イタリアの名門ローマでプレーする女子日本代表DF南萌華が、クラブのSNSでイタリア語を披露した。完璧ではないものの、異…

 イタリアの名門ローマでプレーする女子日本代表DF南萌華が、クラブのSNSでイタリア語を披露した。完璧ではないものの、異文化への適応への努力がうかがえる動画に、ファンも好感を持って受け止めている。

 南は中学生年代から浦和レッズの女子チームで腕を磨き、2017年にはトップチームへと昇格。5シーズンにわたり国内トップリーグでプレーした後、2022年夏にはイタリアの名門であるローマの女子チームへと移籍した。

 U-16から年代別の日本代表にも名を連ね、2019年にはなでしこジャパンの一員としてデビューを飾った。飛躍を期待される他の日本代表のチームメイトと同様、ヨーロッパでさらなる成長を目指している。

 皇后杯優勝なども経験した期待の24歳が、新たなタイトルを手にした。2022年12月、前シーズンの女子版のセリエAとコッパ・イタリア(イタリア杯)を制したユベントスとスーペル・コッパ・イタリアーナ(イタリア・スーパー杯)をめぐって対決。リーグ、カップ戦ともあと一歩届かなかった相手に対して、リベンジを果たしのだ。

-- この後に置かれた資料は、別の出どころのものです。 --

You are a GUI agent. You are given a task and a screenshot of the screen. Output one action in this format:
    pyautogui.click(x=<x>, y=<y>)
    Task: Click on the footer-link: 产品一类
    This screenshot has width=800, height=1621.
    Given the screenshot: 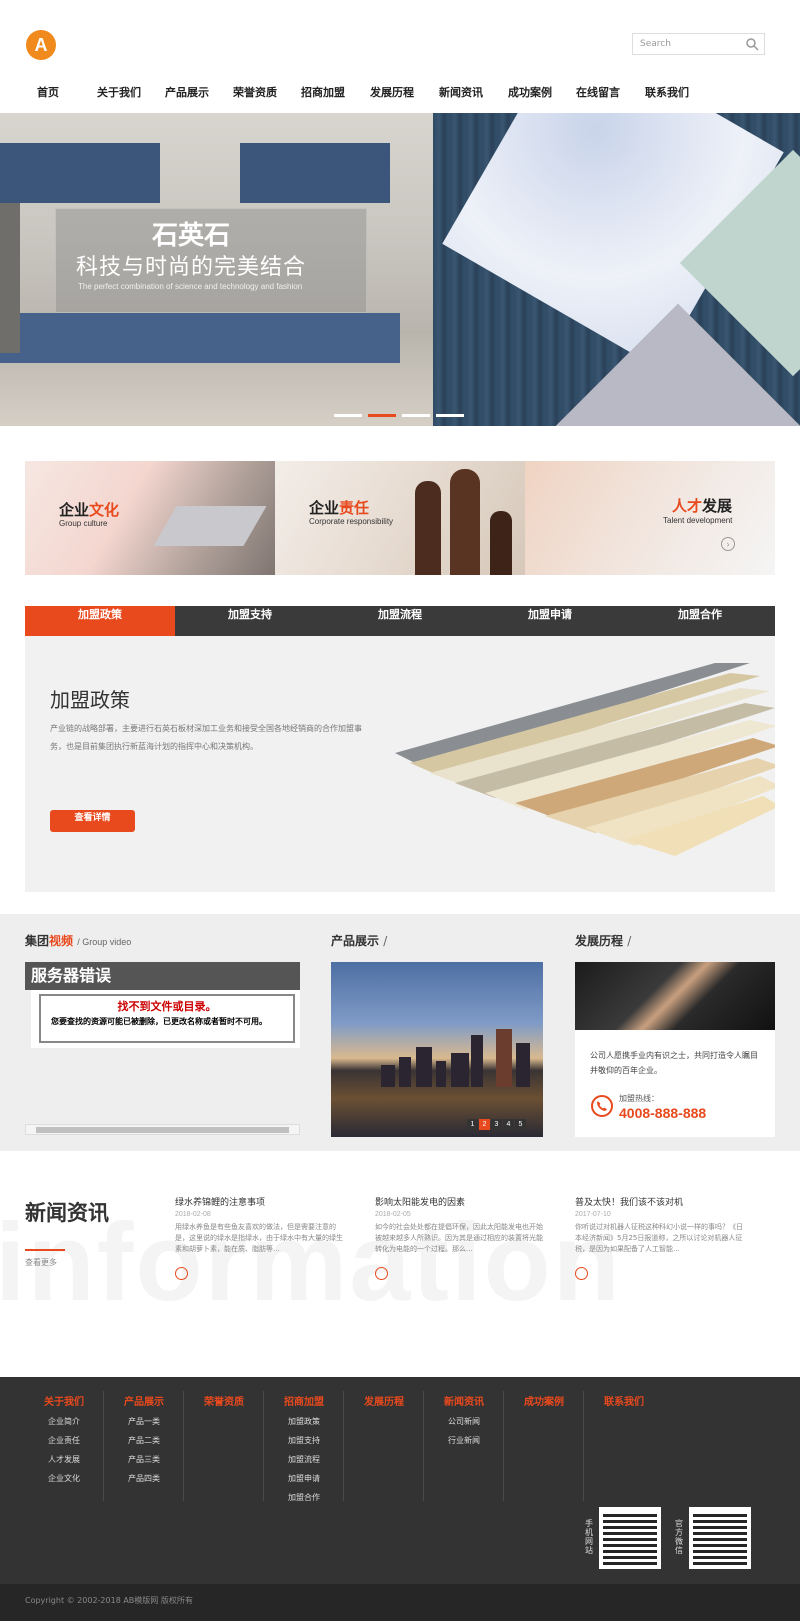 What is the action you would take?
    pyautogui.click(x=144, y=1422)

 その一戦に、南は左サイドバックとして延長戦も含めた120分間、フル出場。1-1の末のPK勝ちに貢献していた。

 この快挙の喜びを、クラブがファンと分かち合わないはずはなかった。現地時間1月4日には、男子チームがボローニャと対戦。そのリーグ戦キックオフ前、ホームのスタディオ・オリンピオコで南ら女子チームが優勝杯をファンに披露した。

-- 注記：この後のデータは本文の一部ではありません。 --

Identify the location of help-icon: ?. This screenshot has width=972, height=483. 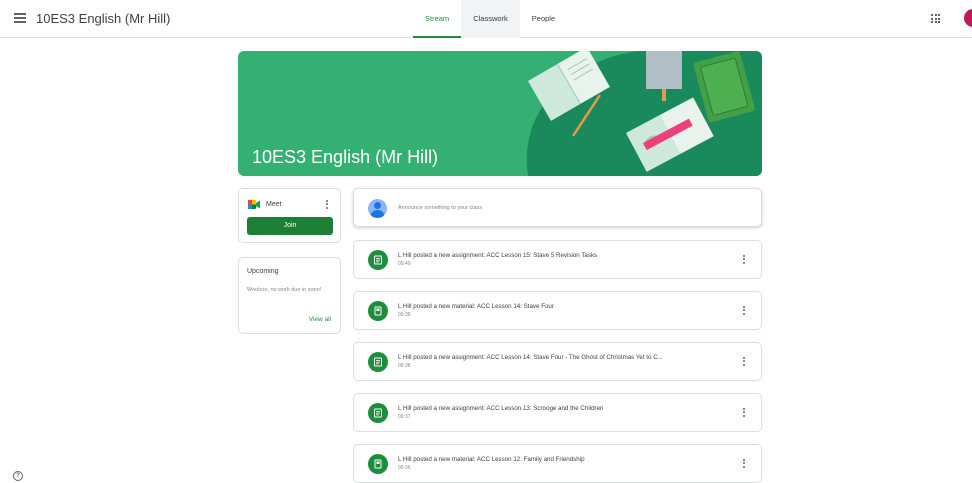
(18, 476).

 昨シーズンの男子チームのUEFAヨーロッパカンファレンスリーグ優勝に続くタイトル獲得を、ファンも称えた。スポットライトは南にも当てられ、スタジアムを一周する様子をクラブがSNS上の動画で紹介している。

 カメラを回すスタッフが、凱旋した南に話しかける。

「ローマは好きかな?」

 素敵な笑顔で、南は答える。

「はい! 君は満足しています」

 ヒアリングと文法で、ちょっとした勘違いがあったようだ。スタッフが再度、質問する。「そうじゃなくて、ローマは好きかい、ってこと」。

「はい、ローマが好きです」

 しっかりと答えた日本代表DFは、両手の親指を立てるサムズアップと最高の笑顔を、ビデオカメラにプレゼントした。

■中田英寿に続けるか

 この様子がSNSに投稿されると、早速ファンが反応した。

「絶対に天才的」
「私たちの誇り」
「すごくかわいい」

 2000-01シーズンのローマで、当時の日本代表MF中田英寿はセリエA制覇に不可欠な働きをした。そのパイオニアたるMFは、イタリアに渡った直後から臆することなく現地の言葉でのメディアとのやり取りに挑戦していた。カターニャなどでプレーした森本貴幸も、シチリアなまりさえも愛されキャラの一部とした。まだイタリアに渡って半年ほどの南の伸びしろは、まだまだ大きく残されているようだ。